Todas las cosas son puras para los puros, mas para los corrompidos e incrédulos nada les es puro; pues hasta su mente y su conciencia están corrompidas.
(Tito 1:15 [RV60])
Así que vinieron y se postraron ante José, e inventando una mentira trataron de convencerle de que no se vengara en ellos por la maldad cometida hacia él (Génesis 50:16).
Pero la respuesta de José es la de un hombre que conoce el poder y dominio de Dios:
Y les respondió José: No temáis; ¿acaso estoy yo en lugar de Dios? […] Ahora, pues, no tengáis miedo; yo os sustentaré a vosotros y a vuestros hijos. Así los consoló, y les habló al corazón.
(Génesis 50:19-21 [RV60])
José estaba claro, no le correspondía a él traer juicio sobre sus vidas, de eso se encargaría Dios “¿Estoy yo en lugar de Dios?”. José veía mejor que ellos cegados por sus pecados, ellos simplemente fueron agentes mediocres de un plan frustrado y tornado para la gloria del Todopoderoso: “Dios lo encaminó para bien”. José estaba claro, yo sé cuál es mi función, sé para qué existo, sé para qué estoy aquí ahora, y es para “para mantener en vida a mucho pueblo”, y eso les incluye a ustedes “yo os sustentaré a vosotros y a vuestros hijos”.
El peregrinaje de José siempre fue el de un hombre junto a Dios. Aunque por momentos parecía desamparado, Dios estuvo siempre allí. Aunque por momentos parecía que el barco se estaba hundiendo en realidad estaba renaciendo, aunque parecía que iba a la deriva, el brazo firme del capitán le llevaba seguro a su destino invisible a través de la más cruel tormenta.
En retrospectiva todo cobra sentido. Pero solo en retrospectiva. Es por eso que Pablo dijo: “por fe andamos, no por vista”, porque el camino delante nuestro es incomprensible para nuestra sabiduría y entendimiento. Porque ciertamente nuestro capitán nos lleva por sendas desconocidas y peligrosas, pero hacia un futuro seguro y cierto. Es probable que José solo comprendiera las tormentas del ayer, al contemplar «esto que vemos hoy». La revelación en retrospectiva es el premio glorioso de los que perseveran en medio de las tribulaciones. La retrospectiva solo la percibe quien victorioso se levanta sobre la cima de una montaña, con las manos y rodillas rasgadas, las ropas sucias, y los musculos exhaustos, pero con el pecho erguido mientras el viento golpea su rostro exprimiendo lágrimas de emoción ante una mirada satisfecha que contempla el camino recorrido, la gloria experimentada, el paisaje desvelado, el reto cumplido, la montaña conquistada, la gloria adquirida.

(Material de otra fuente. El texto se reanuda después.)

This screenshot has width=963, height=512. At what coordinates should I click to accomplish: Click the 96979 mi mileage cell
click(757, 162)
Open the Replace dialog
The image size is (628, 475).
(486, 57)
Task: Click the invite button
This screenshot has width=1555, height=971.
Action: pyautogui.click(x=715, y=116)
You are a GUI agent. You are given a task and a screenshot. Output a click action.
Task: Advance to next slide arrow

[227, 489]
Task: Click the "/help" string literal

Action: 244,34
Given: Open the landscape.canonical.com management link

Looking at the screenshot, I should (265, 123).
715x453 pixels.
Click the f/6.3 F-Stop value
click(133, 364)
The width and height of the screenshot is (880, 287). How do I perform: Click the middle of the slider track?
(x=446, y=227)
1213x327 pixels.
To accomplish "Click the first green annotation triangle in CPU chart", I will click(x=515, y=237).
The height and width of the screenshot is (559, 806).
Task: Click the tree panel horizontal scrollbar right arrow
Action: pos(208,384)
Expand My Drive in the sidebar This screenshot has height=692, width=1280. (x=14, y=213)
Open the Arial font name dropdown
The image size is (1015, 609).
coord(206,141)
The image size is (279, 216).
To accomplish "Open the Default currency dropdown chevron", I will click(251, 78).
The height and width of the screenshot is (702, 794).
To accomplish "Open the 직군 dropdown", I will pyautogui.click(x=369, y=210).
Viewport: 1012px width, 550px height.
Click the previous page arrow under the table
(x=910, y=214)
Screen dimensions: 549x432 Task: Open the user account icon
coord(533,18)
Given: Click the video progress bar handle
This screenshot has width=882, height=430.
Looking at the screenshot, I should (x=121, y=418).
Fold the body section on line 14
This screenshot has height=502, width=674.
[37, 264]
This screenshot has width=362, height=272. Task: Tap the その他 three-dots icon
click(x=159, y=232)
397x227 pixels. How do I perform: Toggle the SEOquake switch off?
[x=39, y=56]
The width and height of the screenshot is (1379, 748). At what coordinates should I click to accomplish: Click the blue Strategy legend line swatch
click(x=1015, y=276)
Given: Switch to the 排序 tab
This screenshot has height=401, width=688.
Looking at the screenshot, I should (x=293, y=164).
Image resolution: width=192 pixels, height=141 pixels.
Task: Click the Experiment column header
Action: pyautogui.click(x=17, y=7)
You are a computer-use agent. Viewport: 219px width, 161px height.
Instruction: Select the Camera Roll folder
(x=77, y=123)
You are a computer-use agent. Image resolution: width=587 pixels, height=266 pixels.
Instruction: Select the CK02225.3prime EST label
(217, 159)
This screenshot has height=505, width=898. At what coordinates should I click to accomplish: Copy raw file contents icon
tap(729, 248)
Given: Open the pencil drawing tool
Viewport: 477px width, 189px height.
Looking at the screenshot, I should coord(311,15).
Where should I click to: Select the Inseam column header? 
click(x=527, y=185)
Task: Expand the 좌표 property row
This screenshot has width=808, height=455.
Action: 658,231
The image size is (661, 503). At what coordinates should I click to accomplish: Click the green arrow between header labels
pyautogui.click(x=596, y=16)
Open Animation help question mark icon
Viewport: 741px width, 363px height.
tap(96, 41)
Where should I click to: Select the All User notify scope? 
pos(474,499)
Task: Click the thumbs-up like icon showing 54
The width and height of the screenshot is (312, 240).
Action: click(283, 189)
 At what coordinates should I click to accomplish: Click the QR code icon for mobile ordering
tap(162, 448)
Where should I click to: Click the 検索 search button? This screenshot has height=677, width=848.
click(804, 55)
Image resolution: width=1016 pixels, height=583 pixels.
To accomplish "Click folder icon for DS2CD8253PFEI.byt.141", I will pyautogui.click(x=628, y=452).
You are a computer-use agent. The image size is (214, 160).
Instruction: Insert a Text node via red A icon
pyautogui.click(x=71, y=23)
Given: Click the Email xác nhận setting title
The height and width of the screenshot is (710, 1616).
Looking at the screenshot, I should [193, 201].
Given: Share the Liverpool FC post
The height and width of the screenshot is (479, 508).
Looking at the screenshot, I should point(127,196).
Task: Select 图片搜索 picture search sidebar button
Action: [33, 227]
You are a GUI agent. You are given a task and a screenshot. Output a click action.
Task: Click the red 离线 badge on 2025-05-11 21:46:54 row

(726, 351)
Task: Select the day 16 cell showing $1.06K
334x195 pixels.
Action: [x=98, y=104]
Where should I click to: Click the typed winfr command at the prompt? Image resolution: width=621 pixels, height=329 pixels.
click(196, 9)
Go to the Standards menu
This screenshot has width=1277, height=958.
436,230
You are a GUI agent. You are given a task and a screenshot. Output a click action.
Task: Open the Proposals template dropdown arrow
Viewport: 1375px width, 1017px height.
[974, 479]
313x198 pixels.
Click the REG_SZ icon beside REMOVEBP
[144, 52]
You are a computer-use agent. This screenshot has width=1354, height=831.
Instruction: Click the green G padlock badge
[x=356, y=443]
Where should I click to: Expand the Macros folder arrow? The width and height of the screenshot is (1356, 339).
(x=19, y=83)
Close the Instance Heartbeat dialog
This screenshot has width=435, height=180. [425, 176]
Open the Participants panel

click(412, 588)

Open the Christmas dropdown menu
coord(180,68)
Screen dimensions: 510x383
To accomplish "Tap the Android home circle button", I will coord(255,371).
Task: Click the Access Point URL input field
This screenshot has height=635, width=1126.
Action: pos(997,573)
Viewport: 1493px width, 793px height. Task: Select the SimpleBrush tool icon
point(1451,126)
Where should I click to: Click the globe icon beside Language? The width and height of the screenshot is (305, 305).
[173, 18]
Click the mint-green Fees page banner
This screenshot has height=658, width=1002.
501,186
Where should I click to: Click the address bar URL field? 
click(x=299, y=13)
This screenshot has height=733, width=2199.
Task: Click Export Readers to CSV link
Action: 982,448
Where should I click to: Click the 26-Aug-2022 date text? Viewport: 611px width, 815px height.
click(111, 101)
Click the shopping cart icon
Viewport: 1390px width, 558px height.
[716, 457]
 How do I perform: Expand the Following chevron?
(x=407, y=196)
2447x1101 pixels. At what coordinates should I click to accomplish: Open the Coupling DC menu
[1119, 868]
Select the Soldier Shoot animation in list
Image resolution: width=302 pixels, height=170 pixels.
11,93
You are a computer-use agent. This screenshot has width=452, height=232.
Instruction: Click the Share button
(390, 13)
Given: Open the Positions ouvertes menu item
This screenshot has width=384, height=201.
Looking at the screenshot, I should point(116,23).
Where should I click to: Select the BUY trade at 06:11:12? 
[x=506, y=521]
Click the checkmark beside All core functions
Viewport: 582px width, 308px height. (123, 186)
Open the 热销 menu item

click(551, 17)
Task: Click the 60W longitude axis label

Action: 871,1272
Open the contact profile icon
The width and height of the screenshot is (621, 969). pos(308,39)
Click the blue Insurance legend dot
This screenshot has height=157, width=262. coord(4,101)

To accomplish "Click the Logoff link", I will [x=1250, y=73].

Y es que cuando la Biblia dice que
“la senda de los justos es como la luz de la aurora, Que va en aumento hasta que el día es perfecto”.
(Proverbios 4:18 [RV60])
No se refiere a nuestra prosperidad material, o social, sino a la prosperidad de nuestra alma, de nuestra comunión con Dios, al crecimiento de nuestro ser interior hacia el varón perfecto, a la medida de la estatura de la plenitud de Cristo (Efesios 4:13), se refiere a lograr el propósito de Dios para nuestras vidas mientras estemos sobre la tierra.